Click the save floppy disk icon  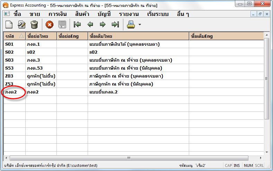62,25
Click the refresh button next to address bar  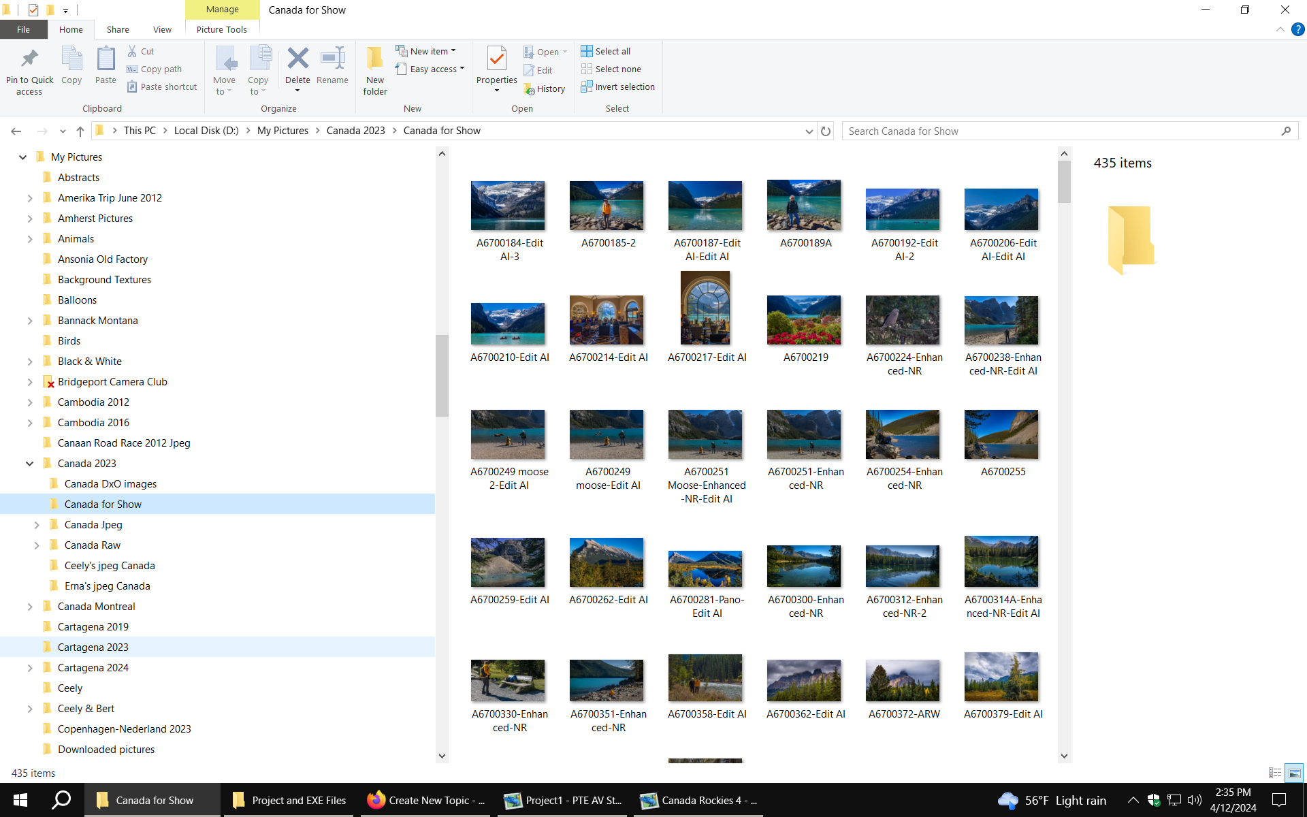pyautogui.click(x=826, y=131)
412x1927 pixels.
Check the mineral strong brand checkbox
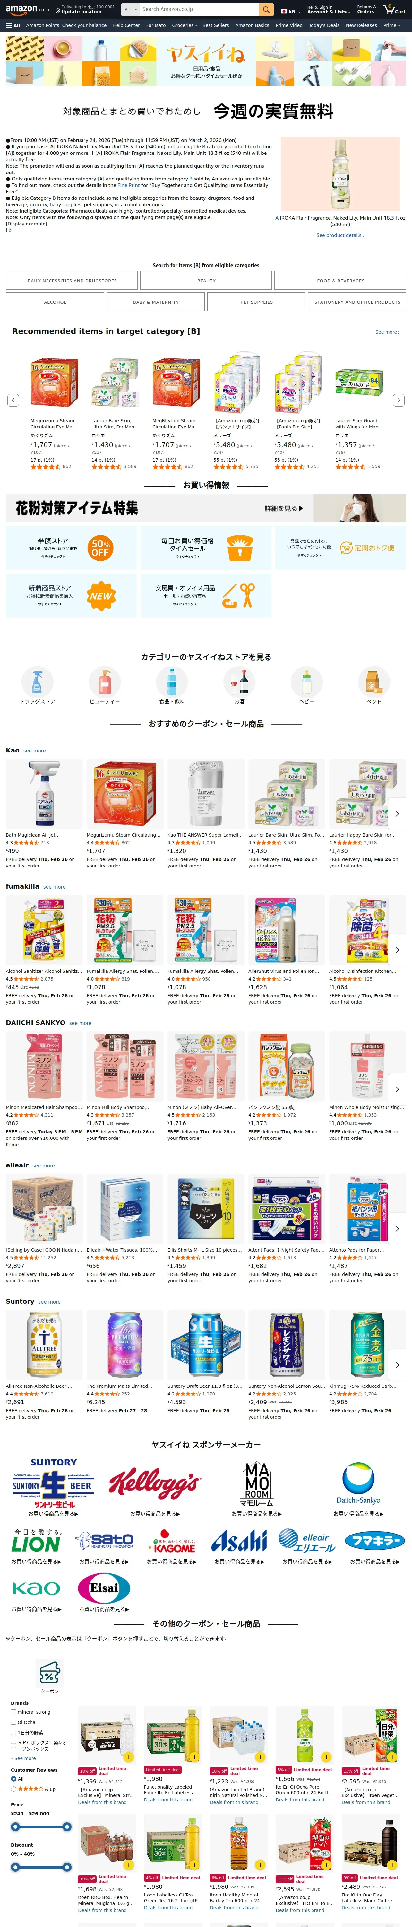(x=13, y=1712)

============================================================

Work instructions:
Copy the rows word for word, from the line that contains "412x1927 pixels." through the last line of the rows, both ends included. Leave out the pictures.

Result of the task:
412x1927 pixels.
Check the mineral strong brand checkbox
(x=13, y=1712)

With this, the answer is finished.